Instantly share code, notes, and snippets.

Embed
What would you like to do?
Persistent pipes/circular buffers for Linux

📂 Persistent "pipes" in Linux

In a project I'm working on I ran into the requirement of having some sort of persistent FIFO buffer or pipe in Linux, i.e. something file-like that could accept writes from a process and persist it to disk until a second process reads (and acknowledges) it. The persistence should be both across process restarts as well as OS restarts.

AFAICT unfortunately in the Linux world such a primitive does not exist (named pipes/FIFOs do not persist their contents to disk and - being in-memory - have low limits on how much data they can contain).

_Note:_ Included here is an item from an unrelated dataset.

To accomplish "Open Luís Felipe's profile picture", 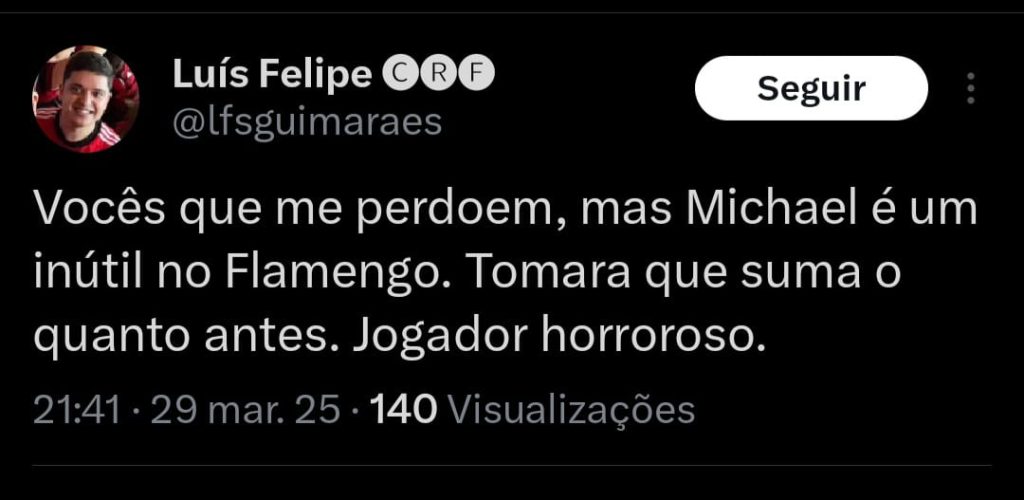I will [86, 99].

The thing that comes closer to this is the not-so fancy mechanism of logrotation:

  • process 1 appends to a regular file
  • something else (normally logrotate) checks the above file for certain conditions and if needed swaps the old file with a new, empty, file
  • process 2 must be logrotation-aware to be able to tail from the file (and this becomes really complicated if process 2 depends on external systems to make progress)

So because I was too lazy to implement logrotation-aware tailing in process 2 and because yak-shaving (and necessity) are the mother of most advances in IT, I figured I could try to come up with something better.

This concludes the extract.